* What the task requires
Using the entries below, show all lines with the string "Notice".
------
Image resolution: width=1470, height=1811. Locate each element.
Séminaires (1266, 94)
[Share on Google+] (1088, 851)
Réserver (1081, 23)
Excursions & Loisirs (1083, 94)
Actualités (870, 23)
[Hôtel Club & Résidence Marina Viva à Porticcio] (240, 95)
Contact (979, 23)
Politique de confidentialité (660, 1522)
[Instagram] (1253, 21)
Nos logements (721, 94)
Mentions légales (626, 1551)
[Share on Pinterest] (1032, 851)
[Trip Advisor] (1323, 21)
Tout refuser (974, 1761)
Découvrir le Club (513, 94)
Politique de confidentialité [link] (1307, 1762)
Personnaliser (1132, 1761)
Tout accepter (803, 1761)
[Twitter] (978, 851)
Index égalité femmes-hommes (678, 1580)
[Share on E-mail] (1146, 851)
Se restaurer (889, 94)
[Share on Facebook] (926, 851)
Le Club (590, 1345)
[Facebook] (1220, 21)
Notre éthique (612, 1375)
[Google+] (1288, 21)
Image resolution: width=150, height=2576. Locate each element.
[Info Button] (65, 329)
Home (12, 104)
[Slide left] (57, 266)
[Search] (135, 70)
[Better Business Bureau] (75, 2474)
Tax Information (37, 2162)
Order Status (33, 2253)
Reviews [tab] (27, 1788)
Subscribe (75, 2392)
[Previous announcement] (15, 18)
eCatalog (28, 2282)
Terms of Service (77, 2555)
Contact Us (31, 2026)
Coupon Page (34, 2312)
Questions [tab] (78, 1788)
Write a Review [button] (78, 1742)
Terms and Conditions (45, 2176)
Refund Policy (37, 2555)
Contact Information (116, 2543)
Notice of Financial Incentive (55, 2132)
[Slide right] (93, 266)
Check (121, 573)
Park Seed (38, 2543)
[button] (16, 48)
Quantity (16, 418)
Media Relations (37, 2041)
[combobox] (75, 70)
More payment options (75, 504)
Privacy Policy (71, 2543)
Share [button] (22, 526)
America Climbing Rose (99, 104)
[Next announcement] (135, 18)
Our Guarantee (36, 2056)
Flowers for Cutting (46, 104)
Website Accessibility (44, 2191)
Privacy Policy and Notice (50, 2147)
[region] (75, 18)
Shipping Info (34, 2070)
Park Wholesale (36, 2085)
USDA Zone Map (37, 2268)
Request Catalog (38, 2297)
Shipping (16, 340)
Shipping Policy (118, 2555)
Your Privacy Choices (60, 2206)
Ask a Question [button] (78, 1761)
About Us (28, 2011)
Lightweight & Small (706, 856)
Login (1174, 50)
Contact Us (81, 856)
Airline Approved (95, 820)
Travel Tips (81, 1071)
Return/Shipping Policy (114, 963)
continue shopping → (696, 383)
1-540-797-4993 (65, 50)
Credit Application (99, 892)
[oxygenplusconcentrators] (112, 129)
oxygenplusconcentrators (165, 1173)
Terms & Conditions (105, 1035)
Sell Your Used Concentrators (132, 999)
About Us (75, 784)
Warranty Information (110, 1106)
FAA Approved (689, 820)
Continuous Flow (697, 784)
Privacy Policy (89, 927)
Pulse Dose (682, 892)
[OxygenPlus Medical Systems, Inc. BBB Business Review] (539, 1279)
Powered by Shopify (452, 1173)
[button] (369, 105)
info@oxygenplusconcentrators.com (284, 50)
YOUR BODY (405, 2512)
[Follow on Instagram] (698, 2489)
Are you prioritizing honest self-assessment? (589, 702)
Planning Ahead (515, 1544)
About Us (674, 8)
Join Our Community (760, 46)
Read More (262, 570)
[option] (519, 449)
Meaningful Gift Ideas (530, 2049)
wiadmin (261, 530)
------
* Answer for this exercise
Notice of Financial Incentive (55, 2132)
Privacy Policy and Notice (50, 2147)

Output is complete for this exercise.